The most up-to-date figures showed that ST lost 525 million litres of water every day in the year to March 2007. It plugged waste by nine million litres a day, but was well short of the 17 million litres target set by regulator Ofwat.
At the time the figures were announced last August, ST said it was spending an extra £45 million on tackling the problem.
In an interim management statement to the stock market yesterday, it said: "Our focus on continuous improvement is delivering tangible results in our improved performance on leakage management, with a significant reduction in levels of leakage.
"We remain on track to achieve the Ofwat annual target for the year ending March 31, 2008."
Yesterday's brief statement, which came ahead of a pre-close period trading update on April 2, said the gross economic cost of last summer's flooding remained unchanged at between £25 million and £35 million. Expected insurance recoveries also remain unchanged at £10 million-£20 million.
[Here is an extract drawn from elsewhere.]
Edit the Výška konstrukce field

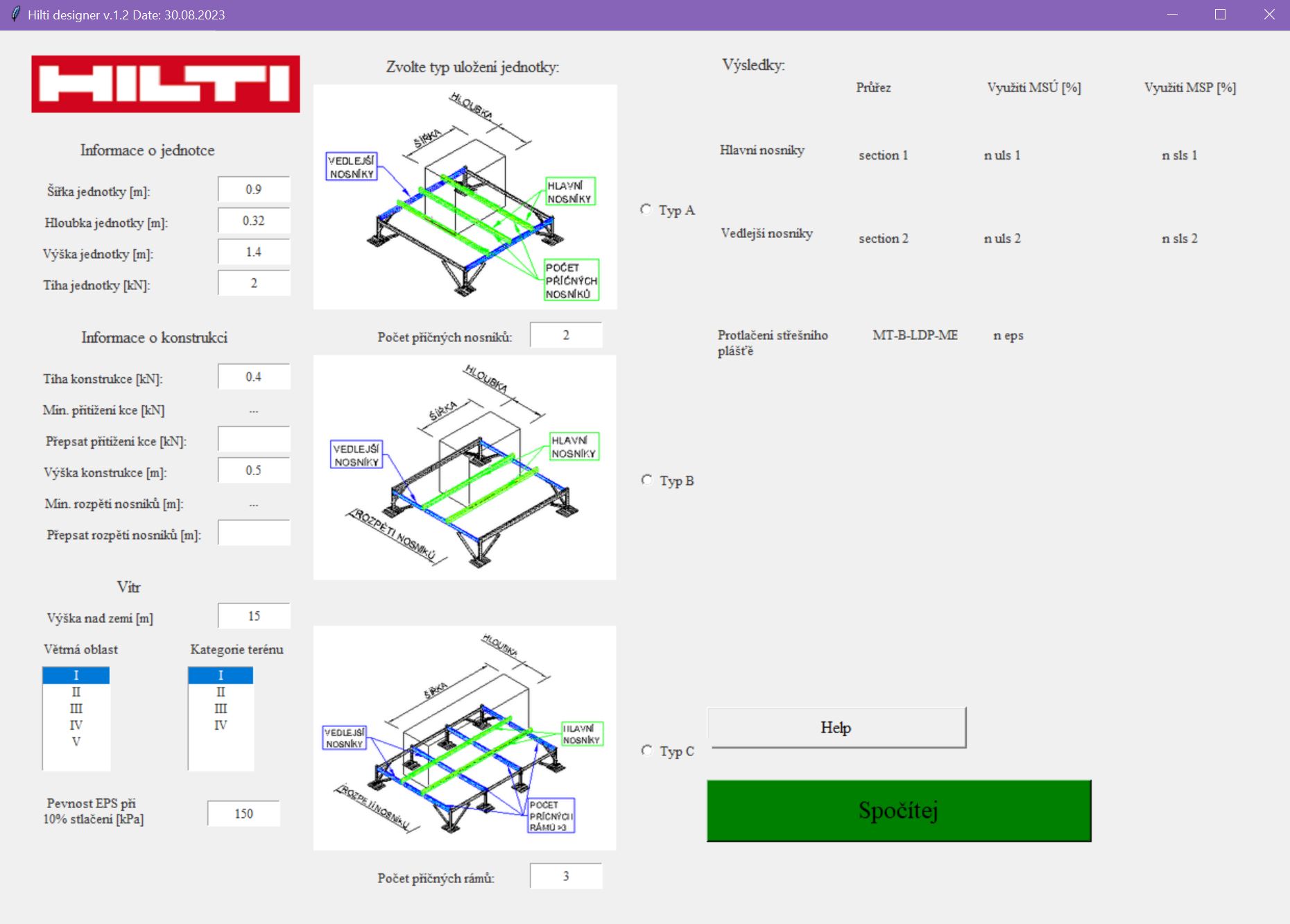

At the time of its interim results announcement last November, ST said the cost of the floods across Tewkesbury, Cheltenham and Gloucester had washed away its profits growth.
Flooding forced the evacuation of the company's Mythe water treatment works near Tewkesbury and 50 million litres of bottled water were distributed to afflicted customers.
It was said to be the biggest single emergency that the UK water industry had ever faced.
ST also said yesterday that current trading was in line with expectations and it was on track to meet Ofwat's operating cost targets for the full year 2007-08.
The company, which serves 3.7 million household and business customers across central England and parts of Wales, has recently axed hundreds of jobs as it restructured and turned itself from a multi-interest conglomerate back into a core water and sewerage business with a greatly streamlined management structure. It has plans to relocate its HQ from Sheldon to a new £45 million base in Coventry.